About Nils Wandrey
Nils Wandrey, Eric Martin (Mr Big), James Kottak (Scorpions) and Katy Perry
–what is the link between these musicians?
Martin and Kottak each asked Wandrey to join them on stage.
Following this request, he grabbed his guitar and played with Martin on his acoustic tour in Germany. Kottak, however, needed Wandrey as a bass player and went on tour all over Europe with Kottak Attack, opening for Edguy.

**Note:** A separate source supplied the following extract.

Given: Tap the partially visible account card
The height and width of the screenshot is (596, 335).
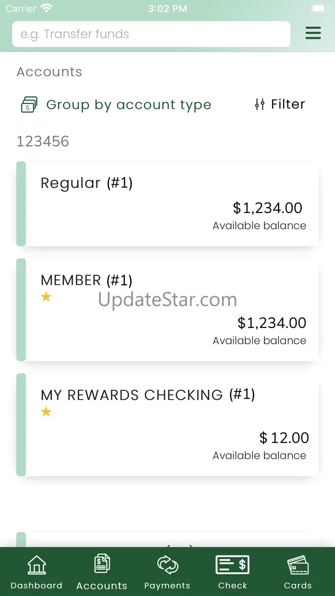Looking at the screenshot, I should coord(168,539).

Not being able to escape Katy Perry blasting through the tour bus speakers, Wandrey decided in a tour bus bunk that Perry is the one for him! Consequently, Katy Perry was asked by Wandrey to marry him– well, he has never received an answer, but people who found the clip on YouTube were well entertained by Wandrey's single „KatyPerry“, in which he proposes „Katy Perry, will you marry me?“ watch the video
If there's one thing Wandrey has learned about being a musician, it's that“... you've got to enjoy the ride and do it because you love it.” That's what he did with his old band Crack'nUp's. Headlining Japan, opening for Motörhead, shows with Toto – everything was perfect until within a matter of months his band fell apart. “I lost focus on my actual plan for quite a while,” he explained. “Call it stage hibernation if you wish, but anyway, in the meantime I broadened my horizon by learning how to work as a producer.“
Wandrey has currently written, produced and engineered over 50 new songs for his solo project which will feature cameos by his friends James Kottak, Felix Bohnke (Edguy), and Francis Ruiz (Buckcherry). His priority: writing, recording and performing music.
Nils Wandrey's tunes are influenced by veterans such as Scorpions, BonJovi and GreenDay. However, you'll hear a modern twist ,inspired by Ed Sheeran, Shawn Mendes and 30 Seconds to Mars.

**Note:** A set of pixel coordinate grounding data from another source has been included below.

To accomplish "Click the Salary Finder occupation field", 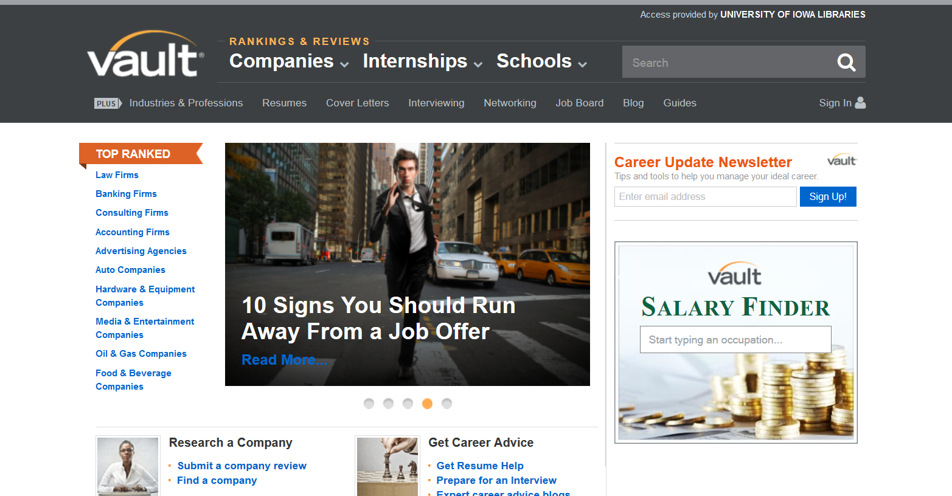I will click(x=735, y=340).
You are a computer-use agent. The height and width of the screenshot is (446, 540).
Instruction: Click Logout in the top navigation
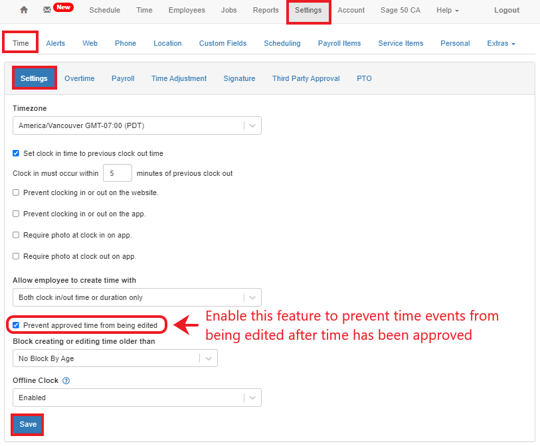point(507,10)
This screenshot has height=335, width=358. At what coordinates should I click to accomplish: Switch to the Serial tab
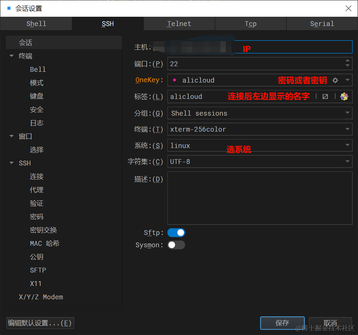(x=322, y=23)
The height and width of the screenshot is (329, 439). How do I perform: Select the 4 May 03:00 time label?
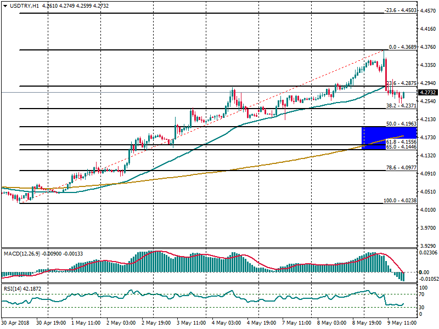tap(226, 324)
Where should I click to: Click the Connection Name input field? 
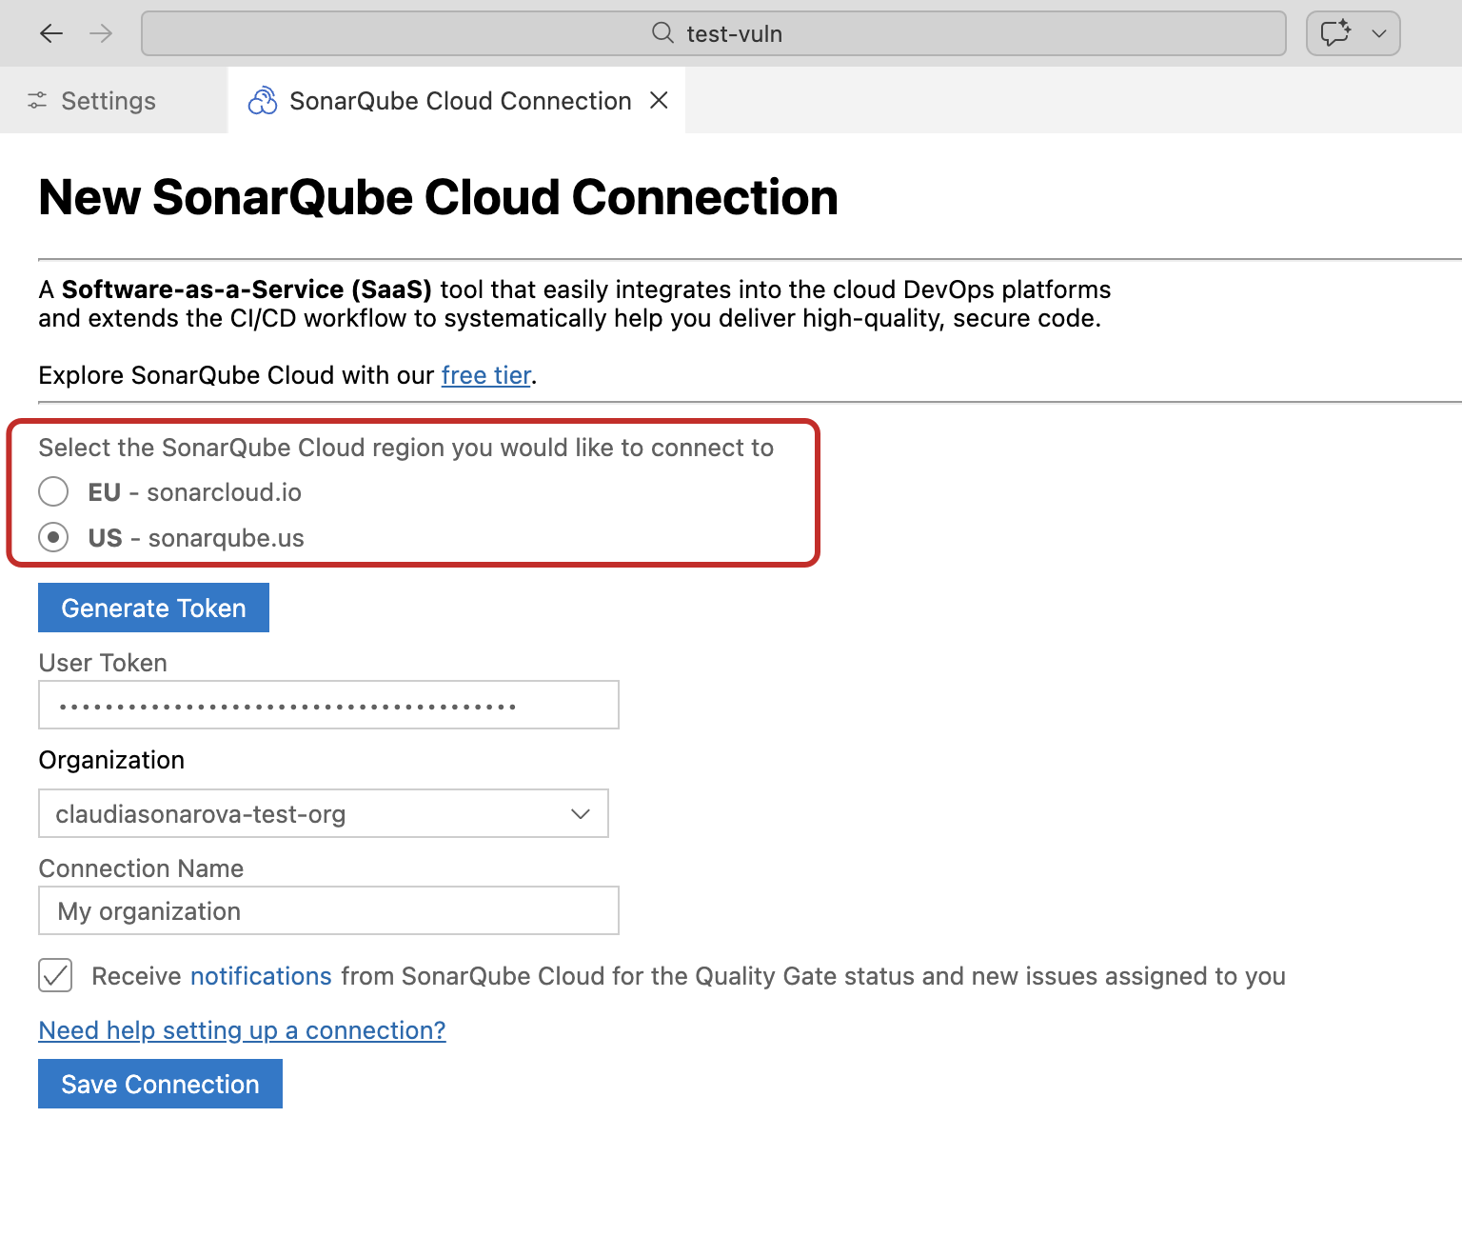point(328,910)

Playing and recording every instrument himself, Nils Wandrey tops his catchy songs with Queen-esque vocal harmonies and rock drums. “I do enjoy modern pop music, but I can't help it, I love Rock n Roll drums!“ Wandrey admits.
His compositions vary from fine ballads, Adele or Ariana Grande could make their own, to mainstream rock that seems to agree well with more than one generation.
That is not at least due to his catchy singalong melodies, the right amount of lyrical depth and real instruments some people claim to have gotten lost in today's mainstream charts.
“I hope my new music touches a few people, makes them happy or helps them through sadness, or they just crank it up and nod along in their car, forgetting about their daily routine for a while... It's a freakin' rollercoaster ride.”